This article will explain the whole concept of Web Scraping and how it can be done with Python Programming Language. Without much hemming and hawing, let's get started😂.
Web scraping has grown considerably in recent years and has evolved into a widely known term in data science. One interesting thing about this method of data extraction is that it offers you access to this data anonymously regardless of your location.
Importance of Web Scraping
Although a technique that has both positive and negative consequences for users and experts, the following are some of the significant reasons why industries and professionals have adopted this technique of data retrieval.
- Automatic and Efficient: Manual data extraction is a costly and time-consuming operation that necessitates the participation of a significant number of people, resulting in an extensive budget.
Consider a project that requires a vast amount of data, such as texts, images, and so on. Most of the time, the data extraction process can take several days of downloading data to a folder or manually copying and pasting it.
By utilizing good tools, web scraping has reduced this time-consuming process to a simple and quick task.
- Cost Effective: Although dependent on the project's complexity or available resources, web scraping is guaranteed to be less expensive. Large funding is reduced so services and resource allocations will not tend to experience a drastic change in performance over time.
Furthermore, because these tools require little or no maintenance over time, overall budgeting is reduced.
Data Accuracy and Effective Data Management: When data is accurate, it is more reliable. Human errors caused by manual task performance can cause major issues in research and they must be avoided at all costs.
Data extracted via web scraping is the definitive choice of reliable data that can be used in effective research. Though errors are common and can be experienced, they can easily be corrected.
Simultaneously, data can be collected from websites and saved in computer-based software programs, where the information is secure and workers are not obligated to spend unnecessary extra time manually extracting data.
What Are The Application Of Web Scraping ?
Web scraping can be used in a variety of situations. The following are a few notable uses:
- Market survey or research
- Price Investigation
- News Surveillance
- Email Promotion
- Social media sentiment analysis
- House Rent Analysis etc.
False assumptions about web scraping
There are a few fables about data scraping that I'd like to dispel in this article.
Web scraping is not illegal, but some sites may impose restrictions or metrics that must be met before data can be extracted.
Not every website can be scraped! Some websites contain copyright-protected data, rendering data collected useless regardless of the time and energy invested in retrieval.
Scraped data are not only used for just business analytics. It has numerous applications in data science.

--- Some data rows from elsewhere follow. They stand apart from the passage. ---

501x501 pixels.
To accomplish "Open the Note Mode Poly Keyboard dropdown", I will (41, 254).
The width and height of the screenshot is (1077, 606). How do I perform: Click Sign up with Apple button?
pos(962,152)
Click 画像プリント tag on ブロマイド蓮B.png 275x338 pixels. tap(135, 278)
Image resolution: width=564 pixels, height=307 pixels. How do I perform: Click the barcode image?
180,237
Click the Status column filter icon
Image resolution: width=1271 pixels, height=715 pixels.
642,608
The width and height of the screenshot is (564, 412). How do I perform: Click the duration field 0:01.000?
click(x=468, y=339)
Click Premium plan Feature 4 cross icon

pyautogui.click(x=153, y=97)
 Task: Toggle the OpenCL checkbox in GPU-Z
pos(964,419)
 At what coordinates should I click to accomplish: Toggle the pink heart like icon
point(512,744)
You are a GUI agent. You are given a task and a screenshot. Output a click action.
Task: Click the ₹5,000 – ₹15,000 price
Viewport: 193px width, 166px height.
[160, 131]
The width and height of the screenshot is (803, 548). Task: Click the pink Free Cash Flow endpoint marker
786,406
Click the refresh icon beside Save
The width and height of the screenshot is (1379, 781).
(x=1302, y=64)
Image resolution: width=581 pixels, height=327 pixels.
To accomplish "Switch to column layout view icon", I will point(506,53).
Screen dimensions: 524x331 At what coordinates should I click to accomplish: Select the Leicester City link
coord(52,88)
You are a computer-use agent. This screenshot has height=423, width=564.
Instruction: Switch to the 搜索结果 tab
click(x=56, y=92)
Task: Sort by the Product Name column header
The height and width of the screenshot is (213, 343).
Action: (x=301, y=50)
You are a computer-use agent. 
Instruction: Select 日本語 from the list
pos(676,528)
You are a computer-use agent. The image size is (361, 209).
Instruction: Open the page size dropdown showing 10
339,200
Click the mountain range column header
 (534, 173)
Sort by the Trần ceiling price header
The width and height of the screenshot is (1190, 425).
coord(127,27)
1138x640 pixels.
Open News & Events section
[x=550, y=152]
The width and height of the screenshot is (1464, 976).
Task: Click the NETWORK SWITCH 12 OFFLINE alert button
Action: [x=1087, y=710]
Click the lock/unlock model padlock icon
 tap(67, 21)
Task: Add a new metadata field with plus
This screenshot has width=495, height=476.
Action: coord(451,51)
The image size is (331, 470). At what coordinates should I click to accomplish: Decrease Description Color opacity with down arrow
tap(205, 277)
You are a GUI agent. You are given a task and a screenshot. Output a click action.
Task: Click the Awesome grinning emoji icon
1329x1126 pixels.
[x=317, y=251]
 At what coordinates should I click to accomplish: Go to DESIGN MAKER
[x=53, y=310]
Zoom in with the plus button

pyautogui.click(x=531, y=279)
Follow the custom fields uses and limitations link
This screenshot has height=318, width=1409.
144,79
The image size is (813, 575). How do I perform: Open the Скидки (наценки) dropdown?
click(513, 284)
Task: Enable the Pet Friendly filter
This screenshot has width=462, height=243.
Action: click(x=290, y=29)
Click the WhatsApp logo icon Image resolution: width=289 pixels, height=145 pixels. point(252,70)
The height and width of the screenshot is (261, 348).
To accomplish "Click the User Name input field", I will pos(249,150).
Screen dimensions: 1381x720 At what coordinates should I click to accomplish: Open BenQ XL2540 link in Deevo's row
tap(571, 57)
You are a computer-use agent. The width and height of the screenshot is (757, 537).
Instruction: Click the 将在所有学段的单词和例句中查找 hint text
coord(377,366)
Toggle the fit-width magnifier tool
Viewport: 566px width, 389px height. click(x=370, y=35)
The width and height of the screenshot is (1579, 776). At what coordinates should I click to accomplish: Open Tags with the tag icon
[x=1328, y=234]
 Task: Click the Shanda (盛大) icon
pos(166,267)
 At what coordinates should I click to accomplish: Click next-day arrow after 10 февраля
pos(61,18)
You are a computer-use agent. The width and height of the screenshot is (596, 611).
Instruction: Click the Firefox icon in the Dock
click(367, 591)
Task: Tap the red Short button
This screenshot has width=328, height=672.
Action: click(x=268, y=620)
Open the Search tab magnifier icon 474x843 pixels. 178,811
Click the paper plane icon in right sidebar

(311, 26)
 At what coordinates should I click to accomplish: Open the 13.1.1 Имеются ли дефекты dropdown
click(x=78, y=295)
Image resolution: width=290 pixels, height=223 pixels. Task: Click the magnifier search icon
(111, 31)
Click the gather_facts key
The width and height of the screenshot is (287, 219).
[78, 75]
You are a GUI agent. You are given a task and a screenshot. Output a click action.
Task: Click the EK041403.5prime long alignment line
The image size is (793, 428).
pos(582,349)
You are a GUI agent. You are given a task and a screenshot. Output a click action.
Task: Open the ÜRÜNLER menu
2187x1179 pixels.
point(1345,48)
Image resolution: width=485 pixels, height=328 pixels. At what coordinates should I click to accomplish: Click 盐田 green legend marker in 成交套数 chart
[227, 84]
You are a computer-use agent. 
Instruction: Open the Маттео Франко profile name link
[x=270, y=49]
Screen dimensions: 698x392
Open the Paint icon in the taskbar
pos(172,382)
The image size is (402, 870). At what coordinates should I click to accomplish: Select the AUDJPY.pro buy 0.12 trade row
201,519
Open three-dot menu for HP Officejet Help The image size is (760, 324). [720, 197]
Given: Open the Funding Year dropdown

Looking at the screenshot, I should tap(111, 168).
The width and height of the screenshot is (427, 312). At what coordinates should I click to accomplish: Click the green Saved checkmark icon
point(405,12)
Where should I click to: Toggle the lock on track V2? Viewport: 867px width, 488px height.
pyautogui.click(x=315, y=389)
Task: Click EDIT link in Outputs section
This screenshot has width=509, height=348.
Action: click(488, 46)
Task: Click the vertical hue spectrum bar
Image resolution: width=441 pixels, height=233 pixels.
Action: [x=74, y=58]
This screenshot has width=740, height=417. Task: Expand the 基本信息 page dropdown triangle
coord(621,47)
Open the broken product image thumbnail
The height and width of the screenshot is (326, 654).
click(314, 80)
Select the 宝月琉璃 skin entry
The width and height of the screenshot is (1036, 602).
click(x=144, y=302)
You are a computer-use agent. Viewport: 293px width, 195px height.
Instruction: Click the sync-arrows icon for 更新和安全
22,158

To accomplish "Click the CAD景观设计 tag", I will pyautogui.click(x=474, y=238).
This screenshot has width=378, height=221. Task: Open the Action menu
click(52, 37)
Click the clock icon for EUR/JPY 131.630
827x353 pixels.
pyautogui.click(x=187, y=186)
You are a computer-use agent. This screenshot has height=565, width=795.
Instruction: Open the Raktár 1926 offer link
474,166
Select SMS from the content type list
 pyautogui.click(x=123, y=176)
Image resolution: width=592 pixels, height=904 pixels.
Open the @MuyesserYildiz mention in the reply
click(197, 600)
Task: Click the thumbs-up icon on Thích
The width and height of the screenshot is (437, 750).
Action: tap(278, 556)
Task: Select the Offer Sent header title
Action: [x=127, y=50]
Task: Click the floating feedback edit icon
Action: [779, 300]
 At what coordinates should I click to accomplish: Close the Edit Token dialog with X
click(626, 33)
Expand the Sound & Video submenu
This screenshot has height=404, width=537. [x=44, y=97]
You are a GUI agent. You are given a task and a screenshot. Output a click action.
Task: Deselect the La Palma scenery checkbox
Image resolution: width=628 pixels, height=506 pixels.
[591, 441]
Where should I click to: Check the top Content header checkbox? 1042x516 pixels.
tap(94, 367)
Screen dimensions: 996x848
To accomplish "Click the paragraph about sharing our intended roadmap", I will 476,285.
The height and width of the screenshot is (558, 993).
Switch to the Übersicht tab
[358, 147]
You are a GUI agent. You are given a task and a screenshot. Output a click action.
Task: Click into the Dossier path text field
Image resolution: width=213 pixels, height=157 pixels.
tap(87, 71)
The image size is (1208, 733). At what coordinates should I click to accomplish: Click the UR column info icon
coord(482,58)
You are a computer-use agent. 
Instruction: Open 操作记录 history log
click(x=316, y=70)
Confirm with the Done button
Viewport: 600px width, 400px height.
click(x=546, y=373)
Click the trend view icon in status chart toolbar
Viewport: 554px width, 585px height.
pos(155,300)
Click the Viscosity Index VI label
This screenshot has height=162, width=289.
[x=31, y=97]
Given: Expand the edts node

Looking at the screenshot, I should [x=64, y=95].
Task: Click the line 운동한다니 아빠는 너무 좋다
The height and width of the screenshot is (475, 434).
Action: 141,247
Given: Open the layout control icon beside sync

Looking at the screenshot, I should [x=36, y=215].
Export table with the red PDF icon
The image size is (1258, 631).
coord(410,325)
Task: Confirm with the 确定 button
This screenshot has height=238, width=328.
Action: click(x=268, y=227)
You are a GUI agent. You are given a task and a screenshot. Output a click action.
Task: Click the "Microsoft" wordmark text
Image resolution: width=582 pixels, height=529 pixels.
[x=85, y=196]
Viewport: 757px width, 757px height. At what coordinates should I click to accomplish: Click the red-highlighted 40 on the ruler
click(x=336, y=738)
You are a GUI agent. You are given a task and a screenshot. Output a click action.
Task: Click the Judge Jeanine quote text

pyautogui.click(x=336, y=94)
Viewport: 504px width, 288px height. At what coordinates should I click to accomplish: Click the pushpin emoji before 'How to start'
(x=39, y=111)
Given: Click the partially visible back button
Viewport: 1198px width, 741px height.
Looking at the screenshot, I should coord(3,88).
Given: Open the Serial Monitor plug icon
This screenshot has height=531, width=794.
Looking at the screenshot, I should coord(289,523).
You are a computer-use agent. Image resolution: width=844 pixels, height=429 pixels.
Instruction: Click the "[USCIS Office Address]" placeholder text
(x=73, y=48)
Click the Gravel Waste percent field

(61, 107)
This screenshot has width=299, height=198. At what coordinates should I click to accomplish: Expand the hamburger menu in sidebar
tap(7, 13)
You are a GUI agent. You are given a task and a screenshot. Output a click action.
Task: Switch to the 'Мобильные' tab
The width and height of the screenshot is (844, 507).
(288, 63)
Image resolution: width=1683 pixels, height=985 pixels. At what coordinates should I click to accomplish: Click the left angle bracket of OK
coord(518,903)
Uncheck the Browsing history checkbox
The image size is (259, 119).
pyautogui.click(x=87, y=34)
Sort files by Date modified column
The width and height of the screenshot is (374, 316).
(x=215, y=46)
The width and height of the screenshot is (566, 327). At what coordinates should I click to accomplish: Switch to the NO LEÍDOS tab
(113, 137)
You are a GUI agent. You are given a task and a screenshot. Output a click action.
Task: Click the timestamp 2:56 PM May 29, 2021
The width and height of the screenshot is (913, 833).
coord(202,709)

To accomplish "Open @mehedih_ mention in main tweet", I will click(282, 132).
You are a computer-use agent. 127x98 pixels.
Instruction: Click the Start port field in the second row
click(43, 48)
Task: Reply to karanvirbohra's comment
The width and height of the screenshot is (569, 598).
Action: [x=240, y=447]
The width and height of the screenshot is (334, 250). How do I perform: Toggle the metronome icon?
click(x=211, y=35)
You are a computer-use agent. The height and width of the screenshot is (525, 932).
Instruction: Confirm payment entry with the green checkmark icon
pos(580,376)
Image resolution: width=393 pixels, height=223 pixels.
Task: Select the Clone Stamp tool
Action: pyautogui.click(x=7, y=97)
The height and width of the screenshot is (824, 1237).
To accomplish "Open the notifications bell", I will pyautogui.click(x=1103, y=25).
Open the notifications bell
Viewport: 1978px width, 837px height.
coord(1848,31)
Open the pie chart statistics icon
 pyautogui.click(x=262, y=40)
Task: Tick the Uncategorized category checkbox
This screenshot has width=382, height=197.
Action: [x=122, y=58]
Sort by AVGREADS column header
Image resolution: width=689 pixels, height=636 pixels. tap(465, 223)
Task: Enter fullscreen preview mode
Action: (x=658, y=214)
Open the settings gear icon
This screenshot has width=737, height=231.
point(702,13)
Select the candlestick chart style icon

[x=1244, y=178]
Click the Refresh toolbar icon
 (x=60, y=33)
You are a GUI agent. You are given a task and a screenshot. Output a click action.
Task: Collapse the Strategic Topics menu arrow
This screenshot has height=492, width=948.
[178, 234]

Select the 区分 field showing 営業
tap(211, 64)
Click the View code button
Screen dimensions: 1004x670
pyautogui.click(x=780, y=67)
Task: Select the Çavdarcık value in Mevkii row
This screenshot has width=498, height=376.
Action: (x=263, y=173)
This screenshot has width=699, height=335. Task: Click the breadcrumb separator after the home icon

Web scraping can be executed using various tools such as import.io, octoparse, kimono labs, Mozenda, and programming languages such as Node.js, C, C++, PHP, and Python.
Python has emerged as the most effective tool for web scraping among the other tools and programming languages mentioned above due to its simple-to-learn syntax. Experts can manage various web scraping tasks with Python programming languages without any need for complex code.
There are three Python Frameworks (Libraries) that can be used for web scraping, however, in this article, I will only employ two: BeautifulSoup and Requests.
BeautifulSoup is commonly used to parse data from XML and HTML documents. Organizing this parsed content into more accessible trees, BeautifulSoup makes navigating and searching through large swathes of data much easier. It’s the go-to tool for many data analysts.
The first thing you need to do is to pip install the libraries in your python editor (PyCharm or Visual Studio) or Jupyter notebook. Though I will be working with an editor, you can access the Jupyter Notebook file for this exercise here
! pip install BeautifulSoup
! pip install requests
This automatically installs the two libraries and you are good to go.
The second step is choosing a site! Choose a site you would want to extract data from and copy the web address. In this exercise, I would extract data from Nigeria Property. Nigeria Property is a website where anyone can view and rent vacant apartments within Lagos (Main Land and Island).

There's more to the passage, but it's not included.